— START OF PROVIDED PASSAGE —

Richard Curran: 'Don't expect May to resign if Westminster sinks her Brexit deal'
Last week, British Prime Minister Theresa May emphasised how her Brexit agreement was the "right deal for Britain". She has also said it is the only deal. Assuming a deal is finally concluded at today's summit in Brussels, May faces the enormous challenge of shepherding it through the House of Commons, where there are wolves aplenty.
'Expect a second vote' is the mantra gaining more currency in Britain. Not a second referendum, but a second House of Commons vote on May's deal, possibly after Christmas.
If her deal is sunk in the House of Commons, there will still not be an appetite for a general election among her Conservative Party colleagues. She may not resign, so the only way forward might appear to be a Labour Party motion of no confidence in her.
She could win it, as Tories, even hard Brexiteers, back off the possibility of a general election. Then the real stalemate begins. Ms May could hang on, try to do a little more cajoling or tweaking with Brussels, call Labour's bluff and see if it is "for" anything as opposed to simply "against" everything.
So, she returns to the House of Commons in the New Year and puts basically the same deal back to the parliament. A second run at passing her deal would still be very difficult.
What would change between early December and let's say January? Time and pressure are the big two levers. If she returned to the House of Commons for a second vote, there might be some room for politics to take over instead of posturing and perhaps certain MPs would change their minds.

— END OF PROVIDED PASSAGE —
— START OF SOURCE EXCERPT —

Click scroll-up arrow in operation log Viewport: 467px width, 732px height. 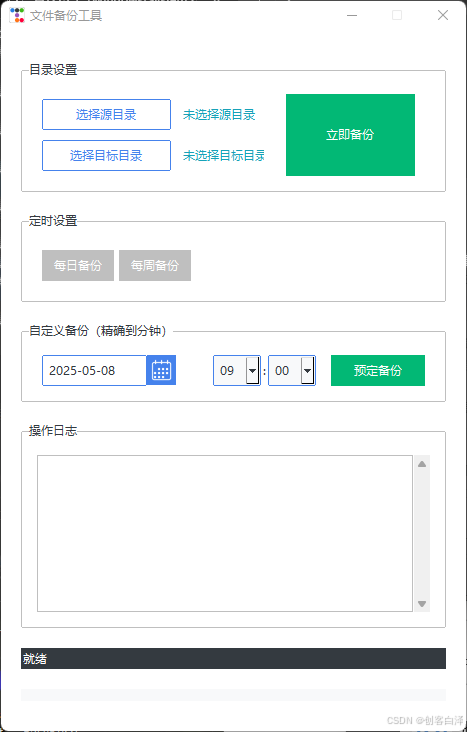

— END OF SOURCE EXCERPT —

Continue the column about Theresa May's Brexit deal and a second Commons vote from the point where it stops.

It is highly speculative, especially when you try to identify which politicians would change their minds and whether there would be enough of them to carry a deal a majority of MPs clearly feel is a bad one.
The political narrative at Westminster is beginning to change as the weight of pressure grows. MPs from both the Conservatives and Labour are saying they will not vote for this agreement, but they will not allow Britain to tumble out without a deal.
Now the deal has been concluded, there is no mileage in pretending that you might walk away. The "no deal is better than a bad deal" mantra is not being uttered as often as it was and is only spouted out now by a relatively small number of hard-liners in the DUP and Conservative parties.
Meanwhile, the political declaration on the future trading relationship between the UK and the EU has been agreed and it is vague, thin and woolly. And so it should be. It isn't even legally binding. For Ireland all eyes must remain fixed on maintaining the watertight properties of the legally binding withdrawal agreement.
All the same, the more wishy washy the political declaration is, the more work will have to be done in negotiating the details of that future trading relationship.
Politics in Britain is at a standstill. The machinery of government is utterly consumed with Brexit and may well be for a long time to come, unless there is a new in/out referendum and Remain wins the day. We cannot rule out a second vote but a second run in the House of Commons on this deal may have to happen first.
Need a mortgage? Come back after the Christmas break
'Need a mortgage, but don't fit the lending criteria? Then apply in January to avoid disappointment'. It could be a new mortgage ad from one of the banks as things stand.
This is because some banks are struggling to manage their allowable exceptions and tend to approve lots in the first half of the year. So by the time November comes, they don't have any exceptions left to make.
The banks are not happy about it and would rather switch to a rolling 12-month quota instead of a calendar year basis. One can have some sympathy for them because they want to do business and are allowed to make certain exceptions under the rules.
They can get caught out by approving mortgage exceptions in one year but the money isn't drawn down until early the following year. This wreaks havoc with the mortgage figures too.
It isn't just about accommodating banks, it is also about accommodating punters who may be a very solid credit bet but cannot get in at certain times of the year under mortgage exception rules.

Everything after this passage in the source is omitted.